E’ che non so vivere, ecco, chi non sa scegliere non sa vivere, e si tratti di un foulard dai disegni improbabili e importabili acquistato dal marocchino sotto casa o dell’uomo con cui portare la croce, poco importa.
Ciò che importa è sempre e solo l’esito finale.
Ed eccomi seduta nel cesso che guarda a mare, non riesco neanche ad orinare senza pensare ,ed ogni goccia mi pare un insulto, sembra sappia anche lei.
Mi chiamano dal cortile, dobbiamo andare al mare, io, Bustianu ,mio fratello ,e Ana, la rumena.
Lei ride già, le basta sentire il motore della station wagon nera come un carro funebre, con i cuscini rossi e i pompon neri da postribolo vetero-sovietico.
Si solleva il prendisole fino alle cosce mentre Bustianu diventa strabico ed è un problema tenere la carreggiata già in cortile.
Mi attacco alla maniglia e tengo il braccio alzato, in equilibrio, mentre la macchina fa retromarcia travolgendo i vasetti dei gerani appena impiantati .
Ma Bustianu è di ottimo umore, quel fiore, quel fiore nato in landa straniera sollazza i suoi giorni e vieppiù le sue notti e niente può volere di più un uomo che, onorando la sua specie, ha un unico termometro.
Accende lo stereo e nell’abitacolo si diffonde un’allegra musica zigana che fa venire subito voglia di emigrare in Australia.
Guardo fuori del finestrino cercando un albero sufficientemente robusto, mentre Ana mi offre una gomma da masticare.

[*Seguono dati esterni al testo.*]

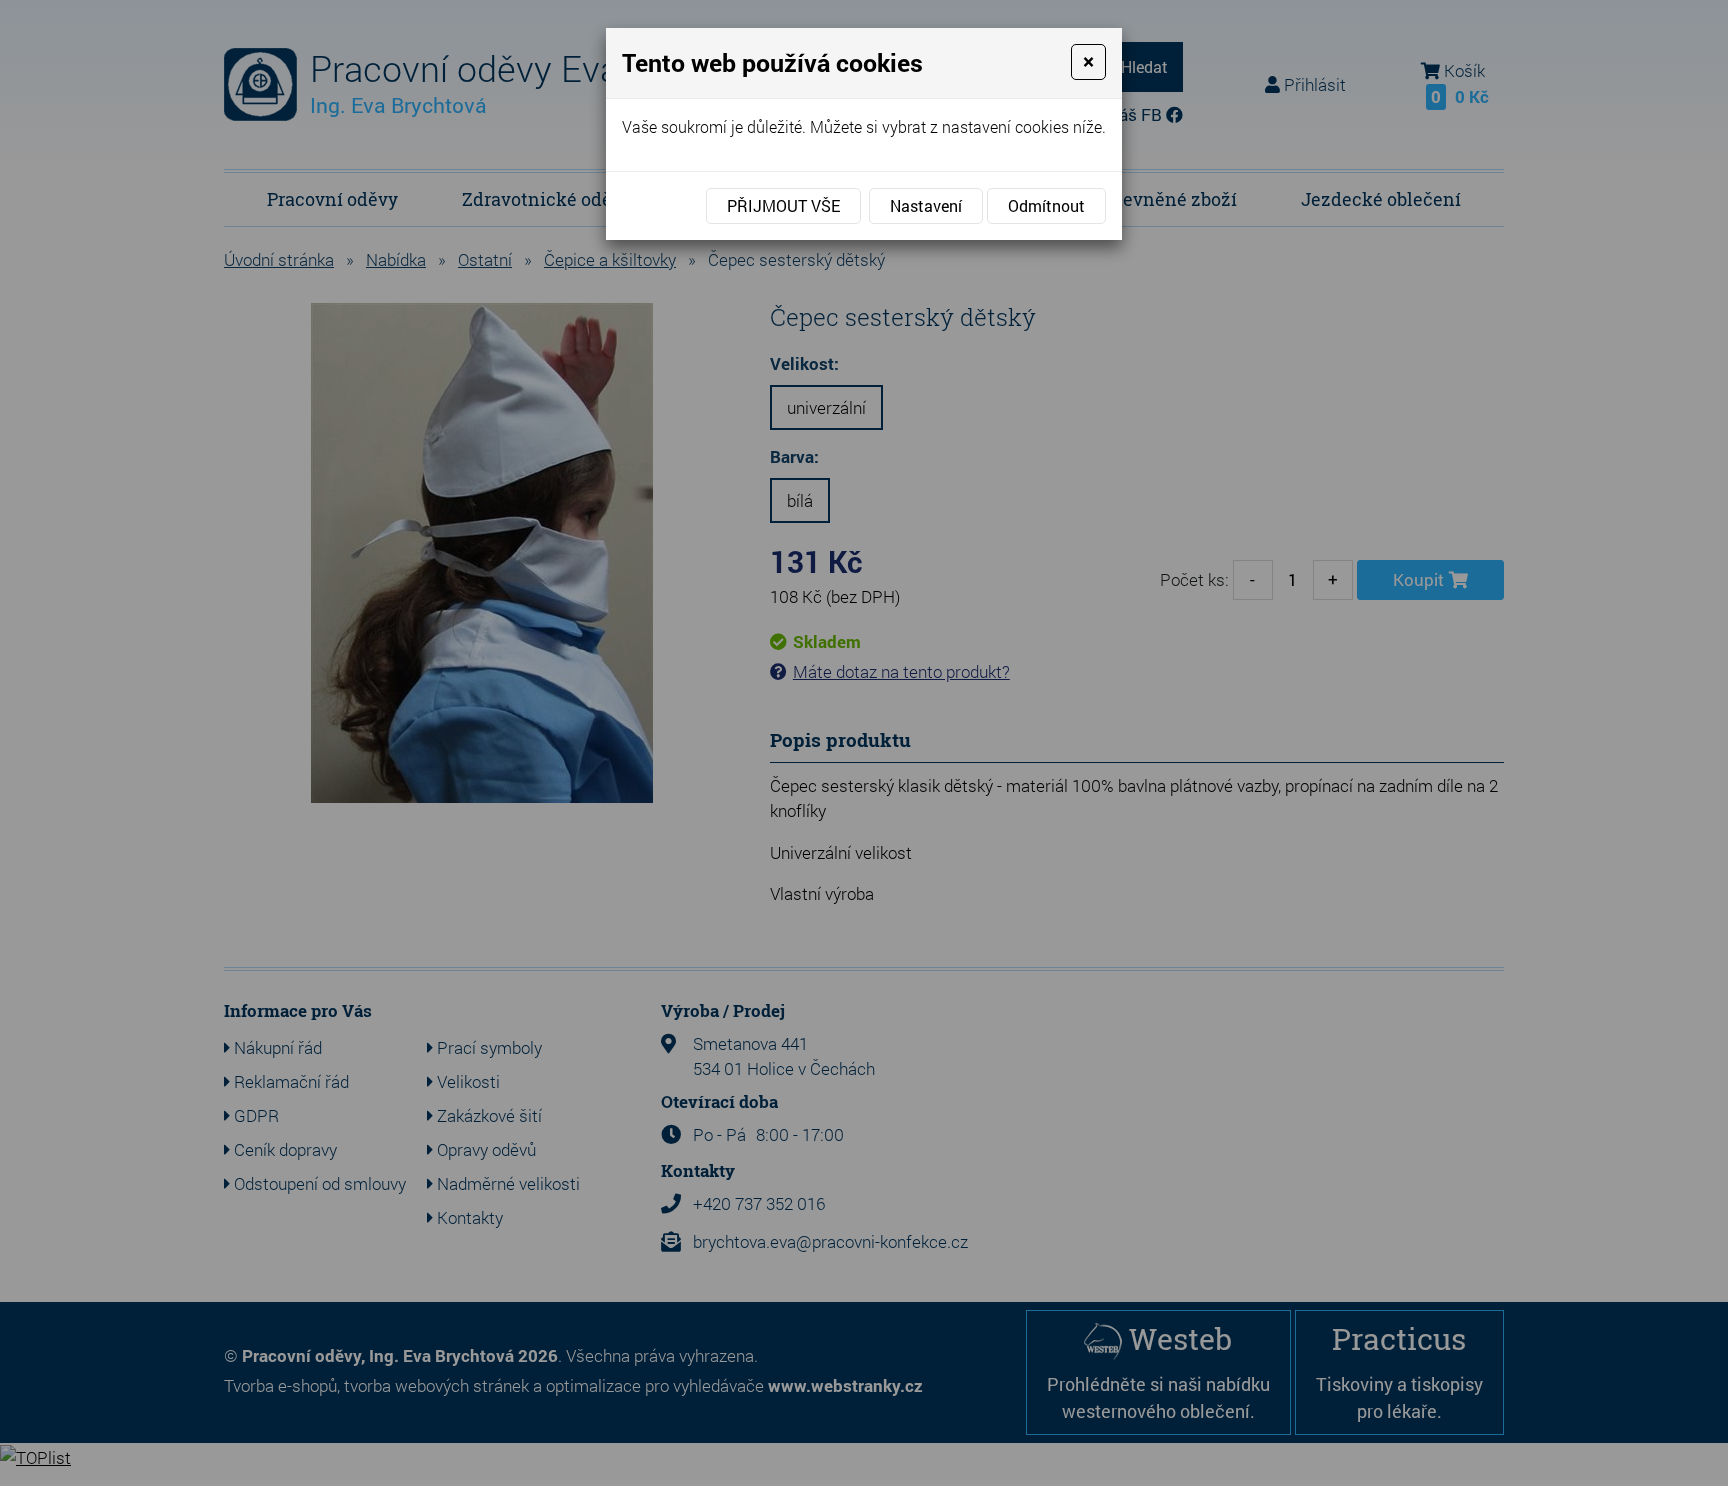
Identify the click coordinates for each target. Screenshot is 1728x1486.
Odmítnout (1046, 205)
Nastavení (926, 205)
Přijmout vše (783, 205)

La prendo, è al sapore di clorofilla e per un attimo mi consente di respirare.
Lo faccio a piccoli sorsi sperando possa bastare fino ad arrivare a destinazione.
Una frenata improvvisa mi riporta alla realtà: la spiaggia.
Una polenta appena messa nel tagliere, gialla, fumante, affollata di sagome seminude e sudate, la gran parte distese bocconi a mostrare la parte migliore di sé, altre supine col viso rivolto ai raggi feroci per farsi mangiare fino all’ultimo neurone.
Ho subito voglia di scappare, ma la casupola è montata, ombrellone multicolor e sediette varie, asciugamani e zoccoli , creme e borsa-frigo ed io che non so se il mare sarà profondo abbastanza.
Mi sdraio e chiudo gli occhi e divento sorda: è l’unico modo per fuggire.